━━ 提示文
聖地でのリトリートや、料理教室、断食指導、マインドフルネス、講演会、執筆など、日本全国のみならず、海外からの依頼にも応えて、幅広い分野と地域で活動する。
コンセプトは「本来の自分に還る」「日常の中で人生の質を上げる」
著書 小冊子『今、ここ、サトケン』
――今日の「みずのたま」インタビューは、佐藤研一さん、通称サトケンに来ていていただきました。では、最初に自己紹介からお願いします。
特に職業は決めてないんですが、「本来の自分に還る」というテーマで、なるべく暮らしから離れない、炊事、洗濯、掃除や、どこかまで歩いて行くとか、暮らしの中でできることを手段として、自分自身を知ったり、自分を取り巻く世界を知ることができるようになるように。それを仕事にしています。
具体的に言うと、「食べること」なら、料理教室を切り口にしても、料理の仕方を教えるんじゃなくて、僕らの意識が量子物理学的にどういうものに影響してるのかとか。自分はいろんなものに影響するって存在だってことを体験してもらったり。
食べるものっていうのも栄養素やカロリーだけじゃなくて、エネルギーも食べてるっていうのを体験してもらう。そういう体験をきっかけに、自分がいる世界を、目に見えないんだけども、確かにある世界だと知ってもらうとかですね
食事を出したりもしますが、「食べない」ことをテーマに断食というのもやってる。食べないことによって免疫力が上がったり、五感を取り戻したり、自分が持ってる本来の力を引き出すということをテーマにしたりですね。
━━━━
> **課題 1**
記録のうち、「former [740, 580]」を含む行から始まり「raindrop (722, 1234)」を含む行まで続く各行を、両端の行も含めてそのまま繰り返してもらえますか？
━━ 提供資料
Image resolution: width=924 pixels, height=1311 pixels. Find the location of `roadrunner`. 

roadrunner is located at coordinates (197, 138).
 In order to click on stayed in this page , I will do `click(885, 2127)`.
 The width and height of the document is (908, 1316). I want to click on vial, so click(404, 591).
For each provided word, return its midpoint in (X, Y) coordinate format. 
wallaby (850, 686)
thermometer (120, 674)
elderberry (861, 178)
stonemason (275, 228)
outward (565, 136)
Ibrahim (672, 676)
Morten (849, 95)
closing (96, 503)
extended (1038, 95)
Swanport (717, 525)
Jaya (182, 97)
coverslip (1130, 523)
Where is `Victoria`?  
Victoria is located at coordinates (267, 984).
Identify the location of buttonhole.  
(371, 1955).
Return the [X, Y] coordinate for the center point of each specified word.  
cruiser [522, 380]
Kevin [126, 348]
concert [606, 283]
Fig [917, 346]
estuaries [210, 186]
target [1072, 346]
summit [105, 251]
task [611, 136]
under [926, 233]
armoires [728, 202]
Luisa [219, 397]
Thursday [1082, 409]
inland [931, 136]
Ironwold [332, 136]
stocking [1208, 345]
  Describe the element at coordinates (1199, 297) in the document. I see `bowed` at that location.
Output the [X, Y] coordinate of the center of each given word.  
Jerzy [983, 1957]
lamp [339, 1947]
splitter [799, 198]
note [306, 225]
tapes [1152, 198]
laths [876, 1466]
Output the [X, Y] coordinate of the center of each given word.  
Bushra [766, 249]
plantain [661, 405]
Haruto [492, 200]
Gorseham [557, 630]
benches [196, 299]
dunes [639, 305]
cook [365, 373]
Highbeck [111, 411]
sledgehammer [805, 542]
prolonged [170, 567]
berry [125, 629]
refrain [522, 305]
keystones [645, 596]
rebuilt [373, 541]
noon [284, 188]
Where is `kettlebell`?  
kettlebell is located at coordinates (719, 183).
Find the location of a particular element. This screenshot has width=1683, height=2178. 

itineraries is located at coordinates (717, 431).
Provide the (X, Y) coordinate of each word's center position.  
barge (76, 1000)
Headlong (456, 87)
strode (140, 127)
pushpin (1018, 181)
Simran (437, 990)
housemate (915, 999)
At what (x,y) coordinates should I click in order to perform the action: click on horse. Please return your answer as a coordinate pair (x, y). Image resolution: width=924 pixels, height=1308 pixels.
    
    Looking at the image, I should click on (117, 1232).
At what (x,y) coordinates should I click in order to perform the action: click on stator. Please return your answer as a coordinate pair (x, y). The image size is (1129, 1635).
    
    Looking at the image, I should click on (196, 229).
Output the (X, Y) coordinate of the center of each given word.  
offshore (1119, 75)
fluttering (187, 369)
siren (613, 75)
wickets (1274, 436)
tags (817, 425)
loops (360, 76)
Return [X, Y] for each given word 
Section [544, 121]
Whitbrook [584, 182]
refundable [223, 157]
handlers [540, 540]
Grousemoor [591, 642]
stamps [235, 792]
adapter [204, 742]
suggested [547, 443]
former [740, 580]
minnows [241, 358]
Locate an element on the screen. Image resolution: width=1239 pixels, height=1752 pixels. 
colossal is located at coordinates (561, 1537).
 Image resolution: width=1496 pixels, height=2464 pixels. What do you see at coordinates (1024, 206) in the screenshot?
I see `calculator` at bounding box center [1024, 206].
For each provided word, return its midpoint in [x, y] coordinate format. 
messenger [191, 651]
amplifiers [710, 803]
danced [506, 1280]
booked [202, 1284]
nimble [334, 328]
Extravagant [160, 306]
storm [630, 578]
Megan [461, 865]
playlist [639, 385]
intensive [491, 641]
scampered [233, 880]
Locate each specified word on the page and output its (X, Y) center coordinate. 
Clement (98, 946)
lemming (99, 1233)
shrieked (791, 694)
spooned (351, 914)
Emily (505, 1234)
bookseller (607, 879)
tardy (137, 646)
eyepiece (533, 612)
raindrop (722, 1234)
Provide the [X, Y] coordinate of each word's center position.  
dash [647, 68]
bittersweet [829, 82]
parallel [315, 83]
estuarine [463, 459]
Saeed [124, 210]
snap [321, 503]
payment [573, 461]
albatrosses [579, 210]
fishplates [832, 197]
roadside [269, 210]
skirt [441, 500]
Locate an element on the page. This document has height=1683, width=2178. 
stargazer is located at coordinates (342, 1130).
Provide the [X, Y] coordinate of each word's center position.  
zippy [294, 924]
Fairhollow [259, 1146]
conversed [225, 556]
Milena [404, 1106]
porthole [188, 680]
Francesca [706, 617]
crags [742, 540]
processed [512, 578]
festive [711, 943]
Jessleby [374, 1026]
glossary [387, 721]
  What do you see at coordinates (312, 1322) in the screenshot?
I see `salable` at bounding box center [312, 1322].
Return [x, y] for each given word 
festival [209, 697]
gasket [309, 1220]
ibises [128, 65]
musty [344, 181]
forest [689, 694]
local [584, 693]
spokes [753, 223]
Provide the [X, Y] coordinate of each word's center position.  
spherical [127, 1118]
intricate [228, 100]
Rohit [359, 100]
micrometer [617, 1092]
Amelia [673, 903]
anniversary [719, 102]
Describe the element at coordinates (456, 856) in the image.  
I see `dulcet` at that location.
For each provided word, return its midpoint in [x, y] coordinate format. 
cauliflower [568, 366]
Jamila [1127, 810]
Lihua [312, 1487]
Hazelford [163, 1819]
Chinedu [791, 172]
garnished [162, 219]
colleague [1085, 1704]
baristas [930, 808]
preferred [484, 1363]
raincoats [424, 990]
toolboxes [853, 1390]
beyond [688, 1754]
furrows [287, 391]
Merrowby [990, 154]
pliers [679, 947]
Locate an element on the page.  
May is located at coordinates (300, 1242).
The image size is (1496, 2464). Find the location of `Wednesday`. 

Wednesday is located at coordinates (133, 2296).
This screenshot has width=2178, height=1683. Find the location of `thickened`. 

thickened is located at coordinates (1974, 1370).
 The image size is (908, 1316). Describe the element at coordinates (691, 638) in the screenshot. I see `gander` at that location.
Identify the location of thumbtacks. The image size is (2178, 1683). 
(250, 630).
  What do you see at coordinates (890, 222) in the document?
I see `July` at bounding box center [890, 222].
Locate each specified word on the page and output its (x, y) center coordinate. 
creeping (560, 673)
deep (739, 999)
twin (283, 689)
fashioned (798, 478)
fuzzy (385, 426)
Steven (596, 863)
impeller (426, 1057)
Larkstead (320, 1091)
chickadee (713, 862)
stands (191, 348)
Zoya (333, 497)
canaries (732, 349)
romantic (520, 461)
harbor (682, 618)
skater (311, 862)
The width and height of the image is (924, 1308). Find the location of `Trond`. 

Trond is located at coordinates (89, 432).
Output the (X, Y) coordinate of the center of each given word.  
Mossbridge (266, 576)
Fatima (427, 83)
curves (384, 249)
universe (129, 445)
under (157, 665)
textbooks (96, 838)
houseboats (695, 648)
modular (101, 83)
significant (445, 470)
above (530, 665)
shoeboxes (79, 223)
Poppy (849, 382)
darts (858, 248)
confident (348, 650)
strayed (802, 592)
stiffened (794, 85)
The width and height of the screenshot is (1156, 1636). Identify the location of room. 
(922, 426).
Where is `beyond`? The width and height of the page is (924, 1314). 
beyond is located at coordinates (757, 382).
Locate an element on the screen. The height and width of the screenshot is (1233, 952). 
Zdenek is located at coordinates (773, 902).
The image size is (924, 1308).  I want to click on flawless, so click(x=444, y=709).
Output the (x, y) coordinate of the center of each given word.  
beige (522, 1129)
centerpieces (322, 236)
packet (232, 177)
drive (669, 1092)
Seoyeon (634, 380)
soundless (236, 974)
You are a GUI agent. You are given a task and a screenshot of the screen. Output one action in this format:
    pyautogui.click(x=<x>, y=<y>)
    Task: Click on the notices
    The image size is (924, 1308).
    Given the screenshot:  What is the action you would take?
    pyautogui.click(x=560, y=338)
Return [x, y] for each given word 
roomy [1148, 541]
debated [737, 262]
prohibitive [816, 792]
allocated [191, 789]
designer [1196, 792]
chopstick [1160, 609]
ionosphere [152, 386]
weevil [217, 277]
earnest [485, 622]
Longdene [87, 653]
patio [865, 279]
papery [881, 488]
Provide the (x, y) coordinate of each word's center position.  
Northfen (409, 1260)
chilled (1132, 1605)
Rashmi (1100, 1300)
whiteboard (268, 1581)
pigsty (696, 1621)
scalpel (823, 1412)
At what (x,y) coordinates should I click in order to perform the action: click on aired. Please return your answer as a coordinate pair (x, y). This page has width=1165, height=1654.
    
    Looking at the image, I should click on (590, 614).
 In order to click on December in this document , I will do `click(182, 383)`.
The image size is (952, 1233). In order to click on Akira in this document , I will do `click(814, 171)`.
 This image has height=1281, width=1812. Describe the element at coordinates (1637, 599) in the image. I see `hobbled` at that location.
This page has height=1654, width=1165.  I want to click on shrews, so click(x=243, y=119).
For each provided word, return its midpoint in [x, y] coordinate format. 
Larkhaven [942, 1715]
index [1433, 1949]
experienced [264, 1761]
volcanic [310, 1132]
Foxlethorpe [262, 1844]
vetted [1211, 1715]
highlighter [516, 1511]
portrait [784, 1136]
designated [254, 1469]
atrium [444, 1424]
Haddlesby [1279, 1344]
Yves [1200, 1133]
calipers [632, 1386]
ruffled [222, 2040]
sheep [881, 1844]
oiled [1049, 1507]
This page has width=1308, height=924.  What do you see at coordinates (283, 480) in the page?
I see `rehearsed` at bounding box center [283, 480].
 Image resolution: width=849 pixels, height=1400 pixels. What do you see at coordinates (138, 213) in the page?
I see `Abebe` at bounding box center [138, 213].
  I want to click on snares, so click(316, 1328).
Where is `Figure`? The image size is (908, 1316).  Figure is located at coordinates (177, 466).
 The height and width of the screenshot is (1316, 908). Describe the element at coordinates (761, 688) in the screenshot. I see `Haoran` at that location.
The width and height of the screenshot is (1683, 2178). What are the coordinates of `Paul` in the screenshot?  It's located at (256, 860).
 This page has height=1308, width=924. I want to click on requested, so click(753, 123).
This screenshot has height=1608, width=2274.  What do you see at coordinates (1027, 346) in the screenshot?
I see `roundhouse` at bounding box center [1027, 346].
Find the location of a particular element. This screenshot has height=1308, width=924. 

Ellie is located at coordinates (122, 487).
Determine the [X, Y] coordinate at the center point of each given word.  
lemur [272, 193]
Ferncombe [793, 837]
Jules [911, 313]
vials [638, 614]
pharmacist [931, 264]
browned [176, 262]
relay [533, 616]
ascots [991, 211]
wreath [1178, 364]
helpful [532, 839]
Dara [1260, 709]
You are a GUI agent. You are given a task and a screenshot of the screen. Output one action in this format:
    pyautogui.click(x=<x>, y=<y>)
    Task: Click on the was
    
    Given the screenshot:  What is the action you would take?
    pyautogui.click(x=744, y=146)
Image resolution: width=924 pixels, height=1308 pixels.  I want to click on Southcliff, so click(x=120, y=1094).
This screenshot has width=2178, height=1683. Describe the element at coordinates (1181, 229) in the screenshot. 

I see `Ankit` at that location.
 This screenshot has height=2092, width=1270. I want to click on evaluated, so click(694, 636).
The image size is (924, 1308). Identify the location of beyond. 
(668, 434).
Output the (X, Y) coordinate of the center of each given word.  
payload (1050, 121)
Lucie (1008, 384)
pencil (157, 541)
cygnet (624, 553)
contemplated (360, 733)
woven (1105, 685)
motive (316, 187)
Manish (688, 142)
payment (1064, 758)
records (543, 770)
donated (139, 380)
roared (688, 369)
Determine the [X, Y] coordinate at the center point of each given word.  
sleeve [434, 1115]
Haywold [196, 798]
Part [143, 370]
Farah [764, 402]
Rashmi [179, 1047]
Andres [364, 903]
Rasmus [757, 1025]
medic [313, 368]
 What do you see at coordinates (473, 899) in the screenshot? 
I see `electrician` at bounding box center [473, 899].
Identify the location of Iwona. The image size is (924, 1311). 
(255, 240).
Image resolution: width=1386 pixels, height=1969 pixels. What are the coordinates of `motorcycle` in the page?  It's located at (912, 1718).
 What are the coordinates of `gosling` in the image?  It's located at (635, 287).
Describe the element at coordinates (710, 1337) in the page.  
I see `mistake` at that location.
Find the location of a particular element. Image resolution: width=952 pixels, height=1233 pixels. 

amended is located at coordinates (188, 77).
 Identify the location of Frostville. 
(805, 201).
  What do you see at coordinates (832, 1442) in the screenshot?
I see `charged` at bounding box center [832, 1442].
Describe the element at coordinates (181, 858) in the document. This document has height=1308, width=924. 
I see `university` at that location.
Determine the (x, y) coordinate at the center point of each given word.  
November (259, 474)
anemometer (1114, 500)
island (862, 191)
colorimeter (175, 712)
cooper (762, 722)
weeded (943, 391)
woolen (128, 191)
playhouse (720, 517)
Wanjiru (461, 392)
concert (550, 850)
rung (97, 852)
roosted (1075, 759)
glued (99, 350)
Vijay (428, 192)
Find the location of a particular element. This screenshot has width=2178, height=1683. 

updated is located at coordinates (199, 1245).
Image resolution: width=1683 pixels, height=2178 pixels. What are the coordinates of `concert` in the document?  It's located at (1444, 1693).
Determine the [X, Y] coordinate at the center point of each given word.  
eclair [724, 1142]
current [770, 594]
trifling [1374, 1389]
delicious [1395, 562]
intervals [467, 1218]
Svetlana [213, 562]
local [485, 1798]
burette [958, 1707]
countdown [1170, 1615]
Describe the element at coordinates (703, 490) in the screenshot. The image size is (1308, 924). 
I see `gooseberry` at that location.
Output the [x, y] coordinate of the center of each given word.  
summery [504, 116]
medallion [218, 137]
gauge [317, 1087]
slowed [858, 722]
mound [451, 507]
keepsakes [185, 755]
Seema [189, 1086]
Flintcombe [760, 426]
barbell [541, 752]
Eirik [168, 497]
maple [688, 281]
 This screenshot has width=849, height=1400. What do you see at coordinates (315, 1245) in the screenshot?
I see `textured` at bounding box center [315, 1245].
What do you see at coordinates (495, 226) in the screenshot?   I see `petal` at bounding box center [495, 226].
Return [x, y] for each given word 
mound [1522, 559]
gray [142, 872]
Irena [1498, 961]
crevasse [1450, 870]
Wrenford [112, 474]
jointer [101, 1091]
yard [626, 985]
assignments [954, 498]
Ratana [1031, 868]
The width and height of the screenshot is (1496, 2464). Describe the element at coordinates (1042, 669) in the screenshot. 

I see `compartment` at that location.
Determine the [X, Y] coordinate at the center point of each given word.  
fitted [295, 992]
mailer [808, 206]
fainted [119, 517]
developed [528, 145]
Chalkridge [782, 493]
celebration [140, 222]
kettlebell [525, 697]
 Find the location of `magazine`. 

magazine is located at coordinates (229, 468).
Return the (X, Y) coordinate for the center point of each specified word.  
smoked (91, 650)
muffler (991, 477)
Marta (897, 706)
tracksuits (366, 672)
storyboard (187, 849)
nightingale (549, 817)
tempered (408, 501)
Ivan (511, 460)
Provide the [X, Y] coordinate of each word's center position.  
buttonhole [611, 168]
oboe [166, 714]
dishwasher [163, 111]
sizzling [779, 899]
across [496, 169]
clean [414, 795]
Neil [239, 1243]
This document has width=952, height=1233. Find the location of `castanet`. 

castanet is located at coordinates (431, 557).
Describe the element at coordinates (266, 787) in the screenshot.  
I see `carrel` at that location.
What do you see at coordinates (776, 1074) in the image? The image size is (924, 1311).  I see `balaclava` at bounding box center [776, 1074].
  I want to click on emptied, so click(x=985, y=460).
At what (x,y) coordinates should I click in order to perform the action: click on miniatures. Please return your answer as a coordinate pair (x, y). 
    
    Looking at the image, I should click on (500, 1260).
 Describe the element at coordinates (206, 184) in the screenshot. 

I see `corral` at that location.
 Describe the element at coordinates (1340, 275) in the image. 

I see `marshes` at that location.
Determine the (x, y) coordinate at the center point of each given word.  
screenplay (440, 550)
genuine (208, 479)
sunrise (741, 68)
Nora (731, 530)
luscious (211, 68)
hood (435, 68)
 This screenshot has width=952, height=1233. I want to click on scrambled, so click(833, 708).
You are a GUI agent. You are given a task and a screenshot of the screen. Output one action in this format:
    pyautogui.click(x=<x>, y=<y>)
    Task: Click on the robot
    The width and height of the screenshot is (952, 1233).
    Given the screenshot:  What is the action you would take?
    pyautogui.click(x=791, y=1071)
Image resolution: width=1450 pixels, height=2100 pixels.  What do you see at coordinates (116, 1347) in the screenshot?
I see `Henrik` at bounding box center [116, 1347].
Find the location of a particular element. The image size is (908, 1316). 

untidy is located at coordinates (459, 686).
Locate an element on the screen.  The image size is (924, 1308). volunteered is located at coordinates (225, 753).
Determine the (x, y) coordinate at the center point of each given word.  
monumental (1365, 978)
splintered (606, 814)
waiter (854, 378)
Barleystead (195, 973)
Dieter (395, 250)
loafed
━━━━
> **課題 2**
提示文の「聖地でのリトリートや、料理教」から始まり「てことを体験してもらったり。」までの部分を、一字一句違えずに書き写してもらえますか？

> **解答 1**
former [740, 580]
minnows [241, 358]
Locate an element on the screen. Image resolution: width=1239 pixels, height=1752 pixels. 
colossal is located at coordinates (561, 1537).
 Image resolution: width=1496 pixels, height=2464 pixels. What do you see at coordinates (1024, 206) in the screenshot?
I see `calculator` at bounding box center [1024, 206].
For each provided word, return its midpoint in [x, y] coordinate format. 
messenger [191, 651]
amplifiers [710, 803]
danced [506, 1280]
booked [202, 1284]
nimble [334, 328]
Extravagant [160, 306]
storm [630, 578]
Megan [461, 865]
playlist [639, 385]
intensive [491, 641]
scampered [233, 880]
Locate each specified word on the page and output its (X, Y) center coordinate. 
Clement (98, 946)
lemming (99, 1233)
shrieked (791, 694)
spooned (351, 914)
Emily (505, 1234)
bookseller (607, 879)
tardy (137, 646)
eyepiece (533, 612)
raindrop (722, 1234)

> **解答 2**
聖地でのリトリートや、料理教室、断食指導、マインドフルネス、講演会、執筆など、日本全国のみならず、海外からの依頼にも応えて、幅広い分野と地域で活動する。
コンセプトは「本来の自分に還る」「日常の中で人生の質を上げる」
著書 小冊子『今、ここ、サトケン』
――今日の「みずのたま」インタビューは、佐藤研一さん、通称サトケンに来ていていただきました。では、最初に自己紹介からお願いします。
特に職業は決めてないんですが、「本来の自分に還る」というテーマで、なるべく暮らしから離れない、炊事、洗濯、掃除や、どこかまで歩いて行くとか、暮らしの中でできることを手段として、自分自身を知ったり、自分を取り巻く世界を知ることができるようになるように。それを仕事にしています。
具体的に言うと、「食べること」なら、料理教室を切り口にしても、料理の仕方を教えるんじゃなくて、僕らの意識が量子物理学的にどういうものに影響してるのかとか。自分はいろんなものに影響するって存在だってことを体験してもらったり。